Il polacco al suo quinto gol spara in porte dopo un assist del solito Mertens che apre la ripresa con un cost to cost che porta al vantaggio il Napoli. La sfortuna ripiomba sugli azzurri che perdono per infortunio anche Lobotka e la partita cambia.

“L’infortunio di Lobotka è stato un’ulteriore difficoltà, senza di questa probabilmente si riusciva a fare come si è fatto per lunghi tratti dentro la partita – Spalletti sull’ennesimo infortunio muscolare – Lui ha gestito bene questa fase di regia, ha imbucato molti palloni e ha mandato sempre a vuoto la pressione dell’Atalanta”

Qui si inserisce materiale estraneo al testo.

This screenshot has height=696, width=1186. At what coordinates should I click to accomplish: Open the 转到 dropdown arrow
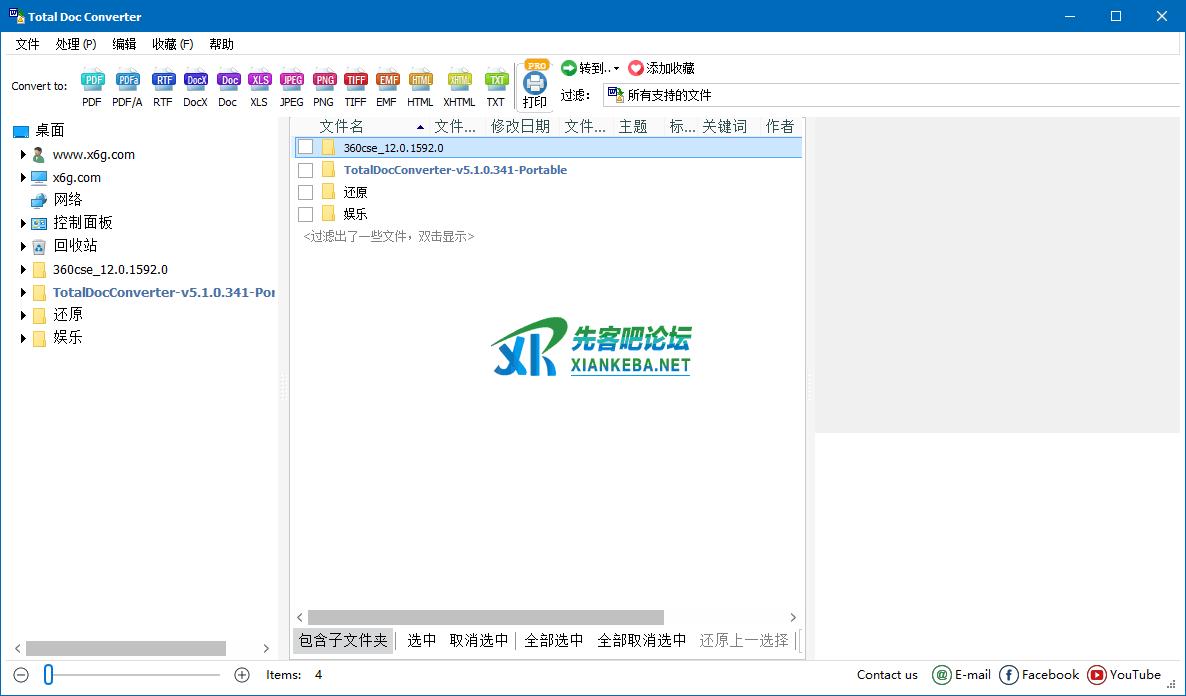point(616,69)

Ecco che i cambi fanno la differenza tra le squadre, da una parte escono palleggiatori come Lobotka e Mertens e dall’altra entra la qualità di Ilicic e Muriel. Gli orobici riprendono in mano il match e la ribaltano con Demiral e Freuler.

I partenopei sembrano accusare il colpo ma dopo qualche minuto di assestamento provano a pareggiarla e creano i presupposti per quello che poteva essere uno storico 3-3. Petagna manda sopra la traversa l’ultima occasione al 94° con un destro in girata.

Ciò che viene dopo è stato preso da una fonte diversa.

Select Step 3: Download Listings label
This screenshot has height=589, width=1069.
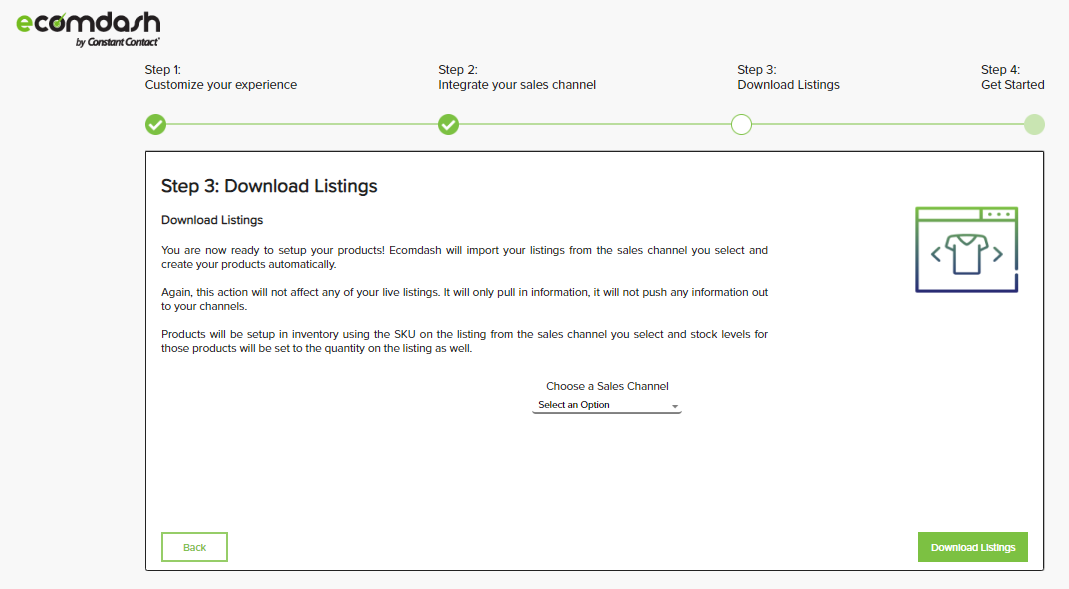coord(788,77)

Il Napoli dopo sedici giornate cede il passo a Milan ed Inter uscendo sconfitto al Maradona contro l’Atalanta. I partenopei scendono al terzo posto ad un punto dai neroazzurri e a due lunghezze dai rossoneri.

NAPOLI (3-4-1-2): Ospina; Di Lorenzo, Rrahmani, Juan Jesus; Malcuit (40′ st Politano), Zielinski, Lobotka (11′ st Demme), Mario Rui; Elmas; Lozano (22′ st Petagna), Mertens (22′ st Ounas). Allenatore: Spalletti

ATALANTA (3-4-2-1): Musso; Toloi, Demiral, Palomino; Zappacosta (1′ st Hateboer), de Roon, Freuler, Maehle (38′ st Djimsiti); Malinovskyi (28′ st Pasalic), Pessina (11′ st Ilicic); Zapata (37′ st Muriel). Allenatore: Gasperini

ARBITRO: Mariani di Aprilia

MARCATORI: 7′ pt Malinovskyi (A), 40′ pt Zielinski (N), 2′ st Mertens (N), 21′ st Demiral (A), 26′ st Freuler (A)

NOTE: Ammoniti: Rrahmani, Malcuit (N), Malinovskyi, Pasalic, Djimsiti (A). Recupero: 1′ pt, 4′ st.